Oct 8, 2010, 1:27 PM
This year has been a challenging one for journalism in The Gambia. So far, it has been one court case after another, culminating last Thursday in the conviction and sentencing to a two-year jail term of six journalists. It all began with the false publication charge against The Point newspaper this February. Barely had that case got underway when the citizenship of the paper's managing editor Mr Pap Saine was deemed suspect. He was arraigned before the Banjul Magistrates' Court to prove his citizenship. He was eventually acquitted and discharged - just as the false publication was to be dropped later.
But Mr Saine hardly had time to celebrate his court victory. He had scarcely reached The Point offices when he was invited to the National Intelligence Agency (NIA) headquarters for questioning over a publication in The Point's issue of 15 June 2009. He was there with Sarata Jabbi-Dibba, Ebrima Sawaneh, Pa Modou Faal and Emil Touray. Later they were joined by Sam Sarr and Abubakar Saidykhan. Sarr, managing editor of Foroyaa newspaper, had published the same article a few days earlier. All of them were later charged with a six-count charge of conspiracy, sedition and criminal defamation.

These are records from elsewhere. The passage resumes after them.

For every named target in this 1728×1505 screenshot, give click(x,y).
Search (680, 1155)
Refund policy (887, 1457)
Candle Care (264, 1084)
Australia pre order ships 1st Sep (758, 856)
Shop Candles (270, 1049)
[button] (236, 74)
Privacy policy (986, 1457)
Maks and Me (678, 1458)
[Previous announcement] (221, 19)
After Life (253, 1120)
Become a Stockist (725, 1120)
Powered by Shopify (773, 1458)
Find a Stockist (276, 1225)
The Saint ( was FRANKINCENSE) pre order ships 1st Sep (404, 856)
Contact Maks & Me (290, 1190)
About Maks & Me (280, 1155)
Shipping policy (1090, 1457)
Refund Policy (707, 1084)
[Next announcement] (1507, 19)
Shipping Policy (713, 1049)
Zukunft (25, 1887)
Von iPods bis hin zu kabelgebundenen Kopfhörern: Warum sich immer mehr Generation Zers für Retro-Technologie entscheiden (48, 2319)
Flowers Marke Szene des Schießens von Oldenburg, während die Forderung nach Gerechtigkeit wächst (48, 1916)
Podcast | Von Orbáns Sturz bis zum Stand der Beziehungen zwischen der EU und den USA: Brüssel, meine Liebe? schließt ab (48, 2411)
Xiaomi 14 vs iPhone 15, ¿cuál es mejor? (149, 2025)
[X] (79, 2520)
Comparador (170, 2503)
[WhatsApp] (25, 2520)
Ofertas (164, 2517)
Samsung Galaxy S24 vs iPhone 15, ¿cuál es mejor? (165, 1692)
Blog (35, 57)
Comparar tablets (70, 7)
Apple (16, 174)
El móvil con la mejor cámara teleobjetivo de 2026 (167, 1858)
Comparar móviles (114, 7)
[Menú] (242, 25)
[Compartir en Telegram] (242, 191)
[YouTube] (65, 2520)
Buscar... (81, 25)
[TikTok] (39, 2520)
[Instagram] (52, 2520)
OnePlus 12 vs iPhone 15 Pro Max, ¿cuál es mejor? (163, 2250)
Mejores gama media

While this case was going on, another journalist was also sentenced to a fine of fifty thousand dalasis for publishing false information.
Only one of the seven journalists (Abubakar Saidykhan) charged with conspiracy, sedition and criminal defamation was set free as it shown during that he was simply trying to take photos while his boss Sam Sarr was arrested.
It is superfluous to go into the details of the trial here; it was like a soap opera that held the nation spellbound while it lasted. Every night, people stayed glued to their TV sets to catch up on the latest developments in the case, just as they besieged newsstands every morning to keep abreast of the turns and twists in the case. In the defining moments of the trial, both Saine and Sarr asserted that they published the said article "in the interest of democracy and press freedom", as enshrined in the Universal Declaration of Human and Peoples' Rights, and to promote the free flow of information as the country's constitution upholds divergent views. Both men were strong and resilient and inspiring and noble in their most trying moment yet.
We are grateful to all those who stood shoulder to shoulder with us during our ordeal - friends, relatives, and well wishers. Your presence, words of encouragement and material support were the tonic that kept us going throughout the trial - and still keep us going into the unknown future. Sooner or later we shall look back to Thursday, 6 August 2009 as the day when Gambian journalism was re-built rather than broken.
"Nothing happens to any thing which that thing is not made by nature to bear."